Saudi Arabia … The SKY Sports Golf practice of interviewing players during the course of a tournament round has come under the spotlight for all the wrong reasons at this week’s Saudi International.
Northern Ireland’s Graeme McDowell is one of the biggest supporters of a SKY Sports and European Tour approved measure that has been in place for some three-and-a-half years.
McDowell, however, was slapped with a slow-play ‘yellow card’ warning after conducting an on-course interview with SKY’s Tim Barter soon after playing his drive at par-5 fourth hole he was playing as his 13th.

Tour referee, Mark LItton (right adjudicating on a rules matter with Sergio Garcia & now at the centre of handing Graeme McDowell a ‘yellow card’ bad time warning at the Saudi International
McDowell’s group of also Phil Mickelson and Spain’s Rafa Cabrera Bello had been advised by Tour Referee, Andrew Snoddy a few holes earlier they were being put ‘on the clock’.
McDowell had hit his drive off his 13th hole but then had fallen 50-yards behind his group when he finally got to his ball and lying 215-yards from the green but also needing a very precise 3-iron to have any chance of finding the green.
The fellow Northern Ireland-born Snoddy had the clock on McDowell and timed the 10-time European Tour winner taking 84 seconds to play his second shot. Under new Tour rules that came into effect ahead of last fortnight’s Abu Dhabi HSBC Championship a player is allowed 40-seconds to play his shot. If he is the first player to play in the group then you are allowed a further 10 seconds.
It means McDowell, and with no comprimise shown whatsover in choosing to speak with SKY, was 34 seconds over the time limit in taking his shot.
McDowell, of coure, was delighted after his round to have moved to eight-under, and thanks to his round of 68 that, in fact, included a birdie ‘4’ at the fourth, but there then no hiding his disappointment in being confronted by Snoddy and then being slapped with an official time warning by Litton.
“I think I got a monitoring bad time (Later confirmed as a yellow card warning) which then turns into being officially on the clock,” said McDowell.
“I just did an interview with Tim Barter, so I was 50 yards behind the guys; and I was up there and first to go and, got up there and I was first to go and I had 215 yards into the wind. It was a difficult shot.
“I’d called a time-out if that had been something that was automatic in my brain. It’s just, you know, the last thing I think of out there. I called a time-out after I hit the shot, but the referee was not really willing to give me any kind of room for error at all.

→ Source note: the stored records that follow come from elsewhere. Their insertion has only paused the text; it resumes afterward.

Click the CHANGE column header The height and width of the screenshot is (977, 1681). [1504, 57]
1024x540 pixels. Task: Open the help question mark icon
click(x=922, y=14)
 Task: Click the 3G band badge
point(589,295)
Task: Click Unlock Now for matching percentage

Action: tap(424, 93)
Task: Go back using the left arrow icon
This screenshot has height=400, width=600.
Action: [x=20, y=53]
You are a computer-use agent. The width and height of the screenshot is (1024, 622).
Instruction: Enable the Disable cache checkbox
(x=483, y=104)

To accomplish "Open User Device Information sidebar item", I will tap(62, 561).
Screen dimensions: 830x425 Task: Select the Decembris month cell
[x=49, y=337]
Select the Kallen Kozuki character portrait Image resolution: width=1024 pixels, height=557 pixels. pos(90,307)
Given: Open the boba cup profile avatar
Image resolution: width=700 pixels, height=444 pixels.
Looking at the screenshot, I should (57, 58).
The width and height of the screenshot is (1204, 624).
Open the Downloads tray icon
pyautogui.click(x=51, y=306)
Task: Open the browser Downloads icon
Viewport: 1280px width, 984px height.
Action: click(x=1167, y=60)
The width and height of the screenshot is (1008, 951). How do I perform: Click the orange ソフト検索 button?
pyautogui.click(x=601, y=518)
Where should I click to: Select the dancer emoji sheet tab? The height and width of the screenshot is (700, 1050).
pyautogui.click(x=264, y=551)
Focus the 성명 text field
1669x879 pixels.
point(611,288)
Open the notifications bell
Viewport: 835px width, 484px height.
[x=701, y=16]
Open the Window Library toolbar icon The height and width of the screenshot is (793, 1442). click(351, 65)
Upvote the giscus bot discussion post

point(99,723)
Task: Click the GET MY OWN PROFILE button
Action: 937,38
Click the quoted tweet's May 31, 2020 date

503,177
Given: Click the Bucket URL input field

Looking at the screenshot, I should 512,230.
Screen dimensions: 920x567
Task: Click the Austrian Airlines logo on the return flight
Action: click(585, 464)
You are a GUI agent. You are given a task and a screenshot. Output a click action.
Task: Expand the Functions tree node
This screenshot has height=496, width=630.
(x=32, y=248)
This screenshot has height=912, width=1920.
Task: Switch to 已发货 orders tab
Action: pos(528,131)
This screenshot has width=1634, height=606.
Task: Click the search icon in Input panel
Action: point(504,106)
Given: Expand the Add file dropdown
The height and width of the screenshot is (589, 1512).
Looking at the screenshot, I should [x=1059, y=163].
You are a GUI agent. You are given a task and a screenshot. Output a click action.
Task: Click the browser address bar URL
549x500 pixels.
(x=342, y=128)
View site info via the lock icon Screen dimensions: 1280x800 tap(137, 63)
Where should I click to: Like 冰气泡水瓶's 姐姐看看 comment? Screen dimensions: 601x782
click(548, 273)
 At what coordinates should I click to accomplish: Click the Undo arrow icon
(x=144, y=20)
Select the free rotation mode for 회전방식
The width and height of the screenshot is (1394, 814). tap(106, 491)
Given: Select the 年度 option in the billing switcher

“Then, you know, that kind of upset my rhythm for a couple holes. But hey, we’ve got to play faster.
“You know, slow golf, it doesn’t help the viewer and it doesn’t help the club golfer on the weekend and we’ve just got to play fast, you know. That’s something I’m working hard on doing. I really feel like my routine over the last few years has gotten better and better and better. I was disappointed to get that bad time, but it is what it is.”
Barter had been observed sitting in a golf cart with Litton in front of the clubhouse and it is known Barter was asking Litton why he was not informed prior to conducting the interview with McDowell that McDowell was ‘on-the-clock’.
Bizarrely, Barter sought an interview with Cabrera Bello at the same hole a day earlier and with the Spaniard walking off with a double-bogey ‘7’ and for obvious reasons declined another SKY interview.
And Cabrera Bello is not the first player to now have declined requests from SKY Sports Golf to be interviewed during the course of a round.
It is hoped McDowell also now decides to decline as G Mac is one of the more talkative and overall obliging when it comes to media interviews.